Material for this task

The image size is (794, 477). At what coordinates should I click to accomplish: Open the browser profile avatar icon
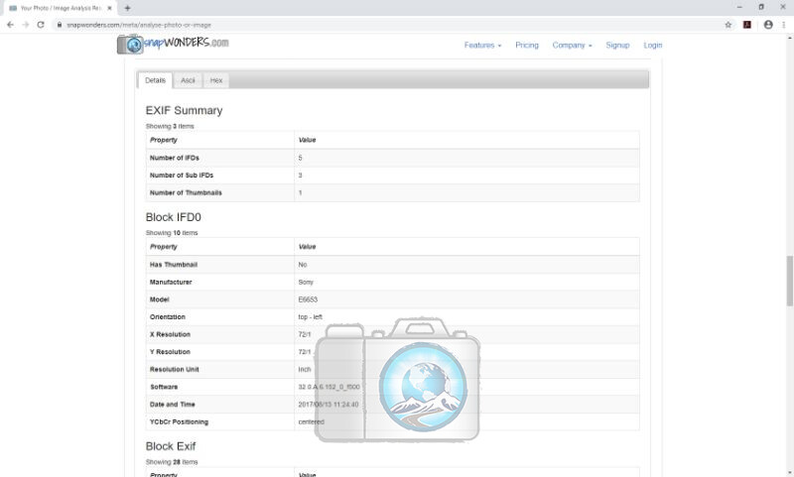pyautogui.click(x=767, y=25)
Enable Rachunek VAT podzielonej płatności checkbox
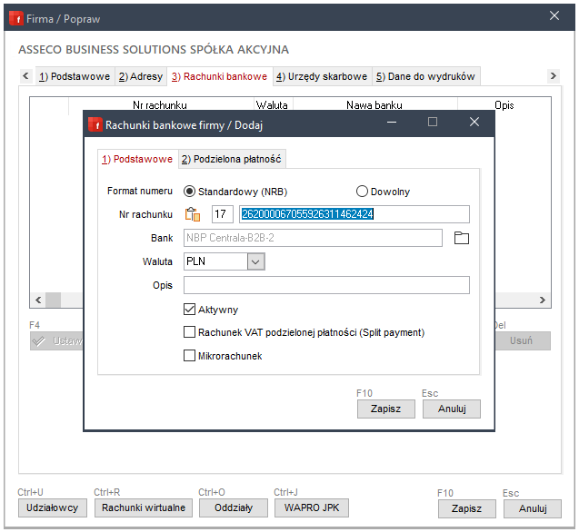579x532 pixels. (190, 333)
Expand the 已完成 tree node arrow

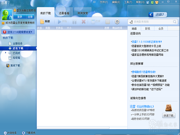pyautogui.click(x=6, y=53)
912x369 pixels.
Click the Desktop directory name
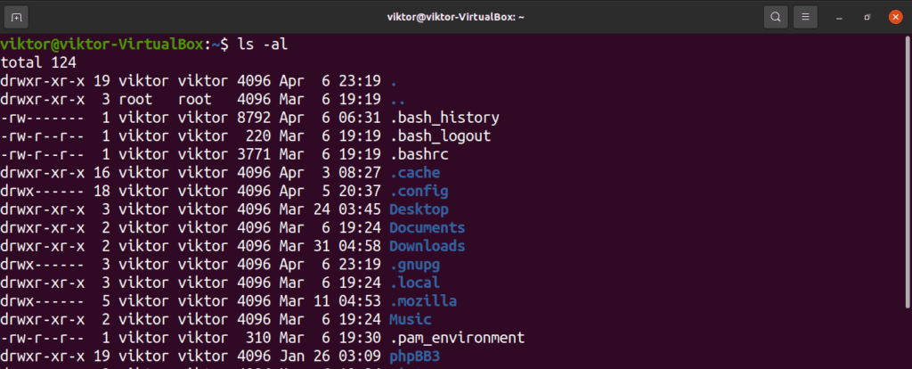(x=419, y=209)
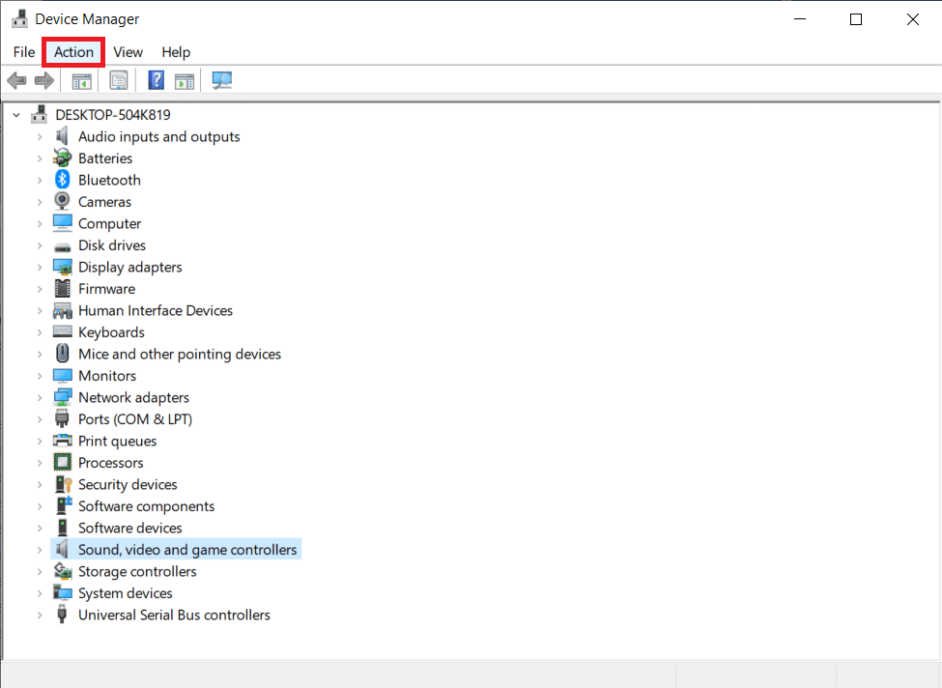
Task: Collapse the DESKTOP-504K819 root node
Action: (x=16, y=115)
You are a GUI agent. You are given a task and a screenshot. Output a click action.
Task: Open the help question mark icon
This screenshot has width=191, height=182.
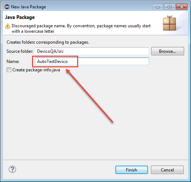tap(12, 169)
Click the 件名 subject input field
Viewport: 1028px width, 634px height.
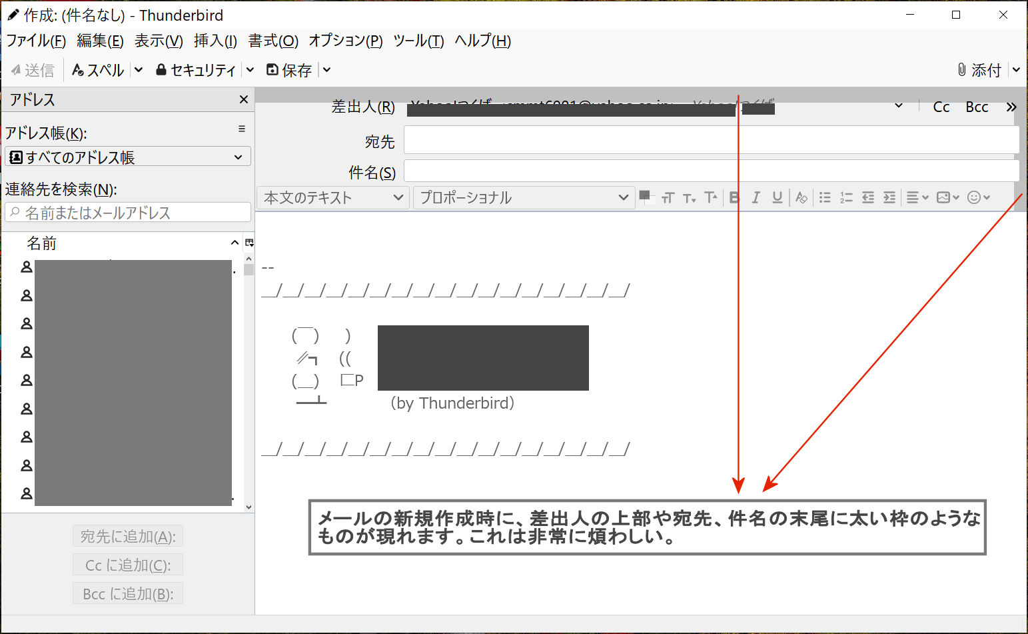(710, 171)
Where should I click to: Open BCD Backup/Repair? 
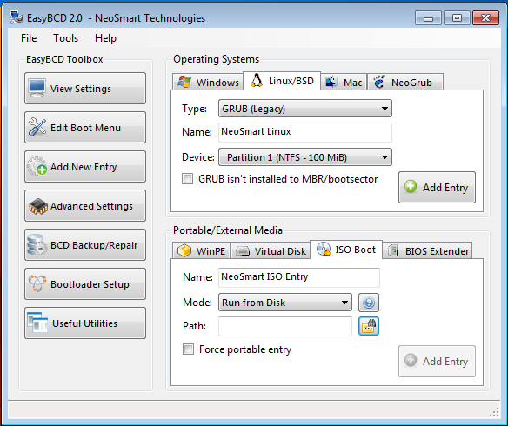(x=85, y=245)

Required work
In all of the material above, replace "icon" with "button" and leave every other word unchanged. Leave out the pictures.

Task solution
The image size is (794, 477). At what coordinates should I click to accomplish: Open the browser profile avatar button
pyautogui.click(x=767, y=25)
Enable Rachunek VAT podzielonej płatności checkbox
579x532 pixels. (190, 333)
Expand the 已完成 tree node arrow

pyautogui.click(x=6, y=53)
912x369 pixels.
Click the Desktop directory name
(x=419, y=209)
Task: Collapse the DESKTOP-504K819 root node
Action: (x=16, y=115)
You are a GUI agent. You are given a task and a screenshot. Output a click action.
Task: Open the help question mark button
This screenshot has width=191, height=182.
tap(12, 169)
Click the 件名 subject input field
Viewport: 1028px width, 634px height.
(710, 171)
Where should I click to: Open BCD Backup/Repair? 
(x=85, y=245)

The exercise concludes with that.